Biden y Xi no se han reunido todavía en persona, aunque la Casa Blanca no ha descartado que puedan hacerlo durante la cumbre de líderes del G20, que se celebrará a finales de octubre en Roma.

«Los dos líderes tuvieron una discusión amplia y estratégica en la que conversaron sobre temas en los que nuestros intereses convergen, y sobre áreas en las que nuestros intereses, valores y perspectivas divergen», ha revelado la Casa Blanca en un comunicado.

Biden y Xi han acordado «relacionarse de forma abierta y directa en cuanto a todos esos temas», según el texto. Biden decidió llamar a Xi como parte del «esfuerzo que mantiene Estados Unidos para gestionar de forma responsable la competencia» con China.

«El presidente Biden subrayó el interés duradero de Estados Unidos en la paz, la estabilidad y la prosperidad en el Indo-Pacífico y el mundo; y los dos líderes abordaron la responsabilidad de ambas naciones de asegurar que la competencia no derive en un conflicto», concluye el comunicado.

De acuerdo con fuentes oficiales chinas, el presidente Xi Jinping ha señalado que si los dos países se enfrentan, ellos y el mundo sufrirá. «Cuando China y Estados Unidos trabajan juntos, ambos países y el mundo se benefician. Ambos países y el mundo sufrirán si los dos se enfrentan», ha señalado Xi. «La política sobre China de Estados Unidos ha resultado en graves dificultades para las relaciones» entre los dos países, ha remarcado Xi.

Una relación deteriorada

La relación entre Washington y Pekín ha empeorado en los últimos meses debido a las acusaciones de EEUU y la UE a China por el ciberataque global contra Microsoft en marzo. Pekín niega estar relacionado.
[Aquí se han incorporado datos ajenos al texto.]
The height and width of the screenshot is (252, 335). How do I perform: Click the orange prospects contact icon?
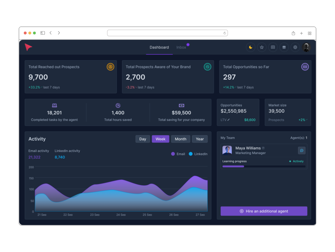point(110,67)

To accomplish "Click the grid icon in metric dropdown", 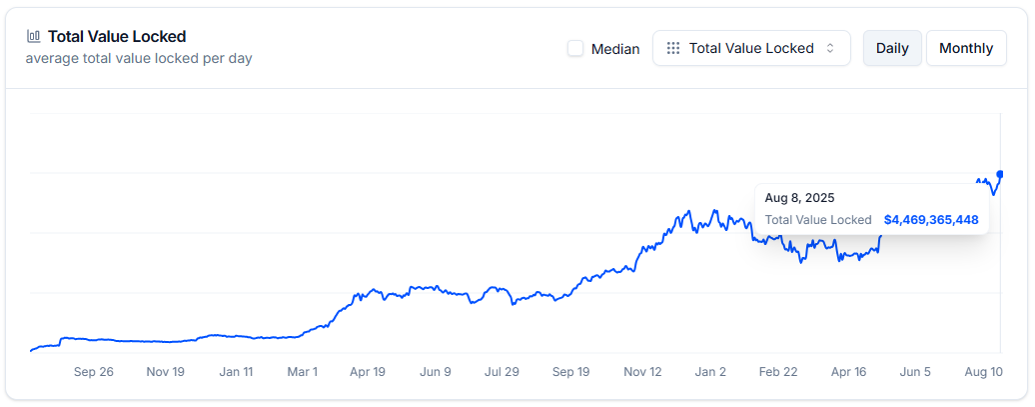I will pyautogui.click(x=673, y=48).
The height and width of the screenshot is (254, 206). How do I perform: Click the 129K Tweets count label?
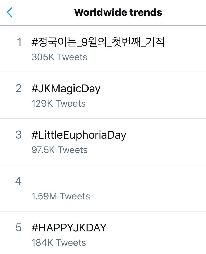tap(59, 103)
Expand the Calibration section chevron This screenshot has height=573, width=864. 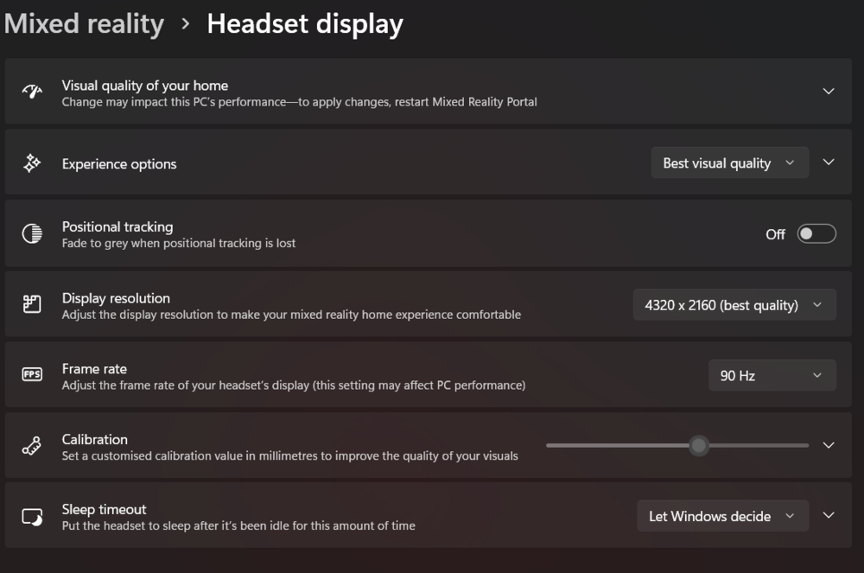click(x=829, y=446)
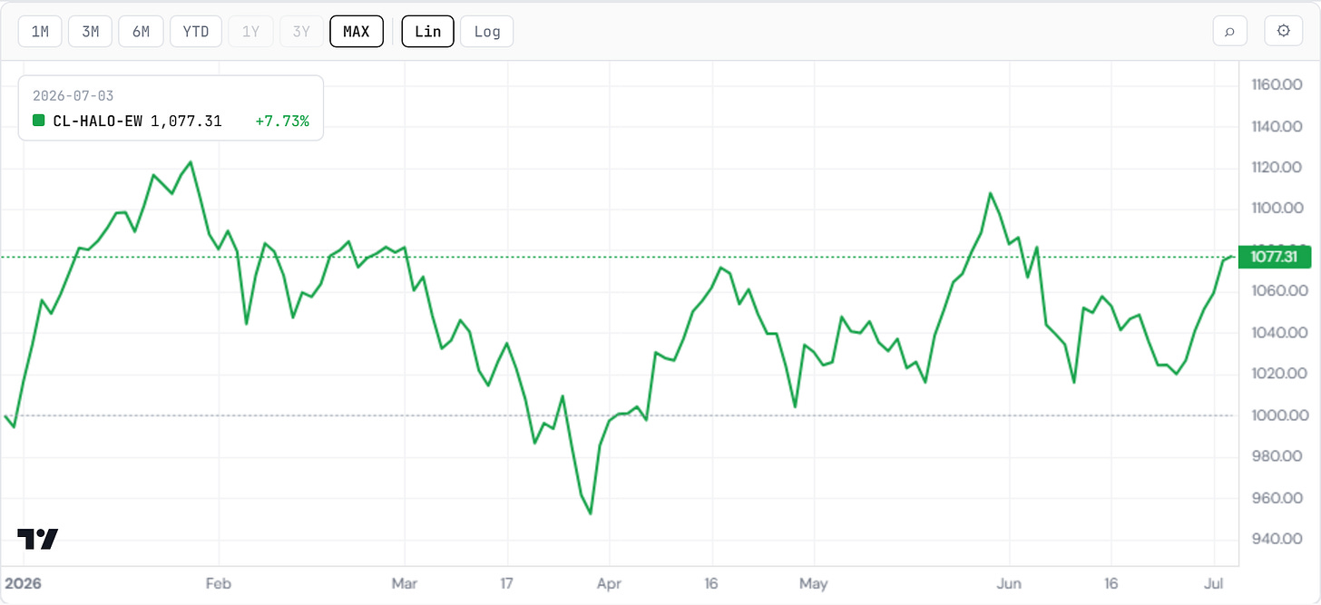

Tampoco ha ayudado el hecho de que EEUU ha aconsejado a las empresas estadounidenses que no negocien con compañías que operen en Hong Kong o Xinjiang por la implicación de China en abusos, a juicio de Washington.

Estados Unidos también ha denunciado las ambiciones territoriales de China en las islas Spratly y Paracel, que se disputa con cinco países del sudeste asiático.

Durante un encuentro entre representantes de EEUU y China en julio, el viceministro chino de Exteriores, Xie Feng, acusó a Washington de convertir a Pekín en un «enemigo imaginario» y advirtió de que la relación se encontraba en un «punto muerto».

En vísperas del 11S, y recién terminada la salida de Afganistán, motivada por la nueva estrategia de política exterior de EEUU, Biden ha dado este paso con Xi para tratar de buscar vías de coexistencia pacífica.